Task -
Begin at the line that has "800x450 pixels. How" and stop after the line that has "click(691, 397)", then write those lines of the records out again in full with every coordinate in the answers shifted up by 39. Leave the pictures out.

Part of a data file
::::::

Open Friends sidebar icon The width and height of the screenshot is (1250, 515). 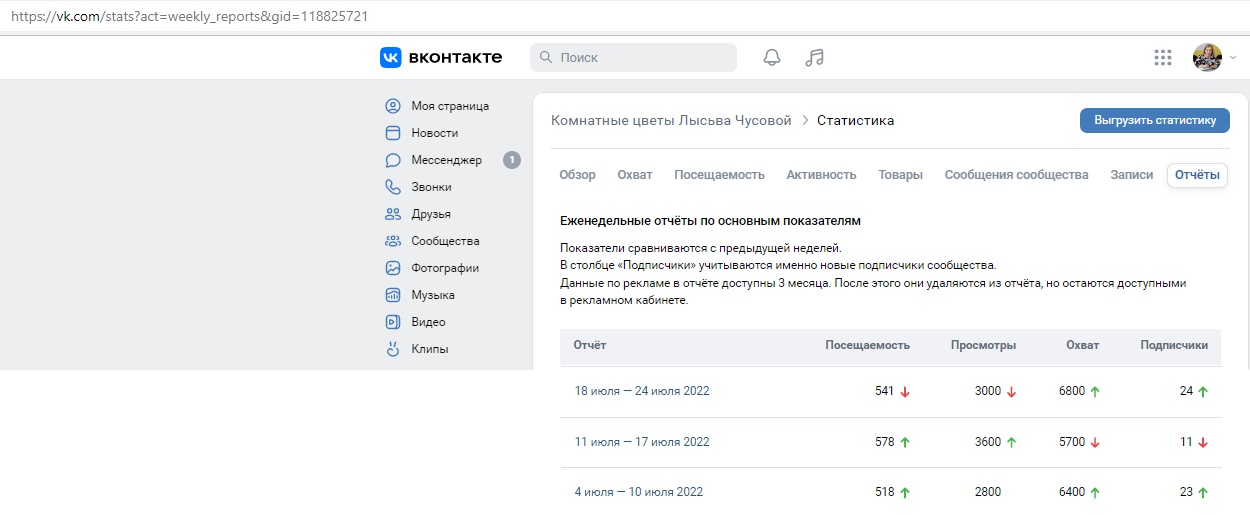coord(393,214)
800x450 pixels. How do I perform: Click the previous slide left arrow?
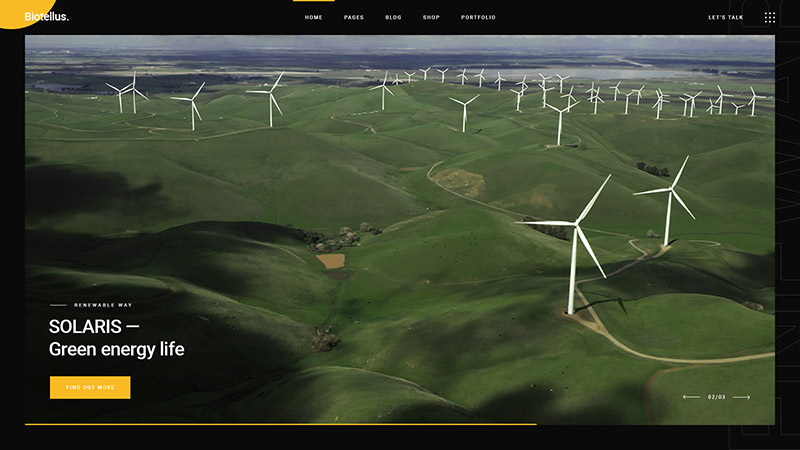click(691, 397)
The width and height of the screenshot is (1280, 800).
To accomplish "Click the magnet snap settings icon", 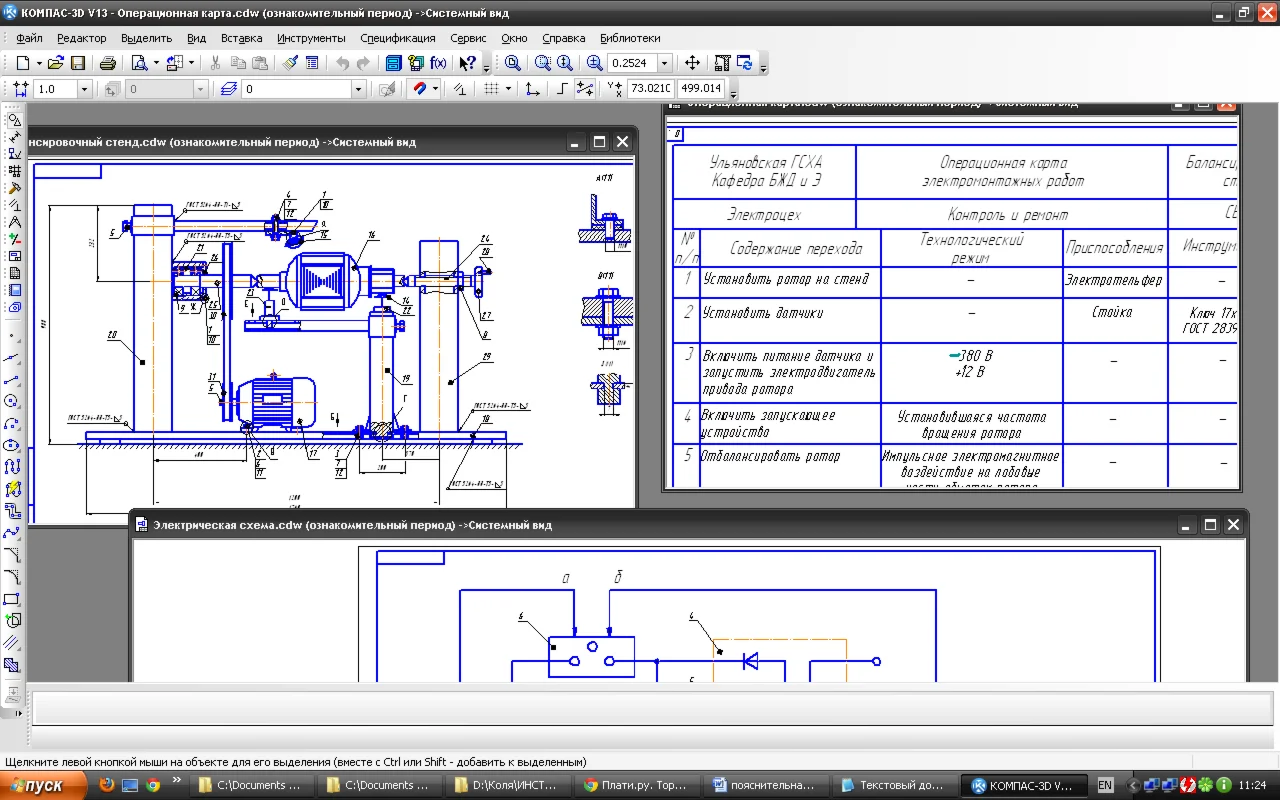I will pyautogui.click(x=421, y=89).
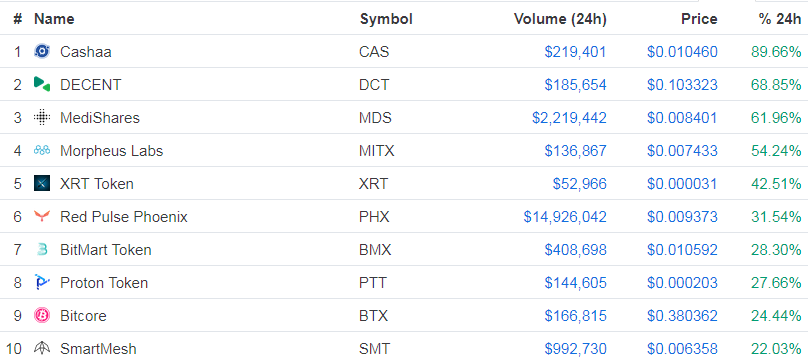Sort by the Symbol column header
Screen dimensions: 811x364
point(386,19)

::::::

Response -
800x450 pixels. How do I perform: Click the previous slide left arrow?
click(730, 436)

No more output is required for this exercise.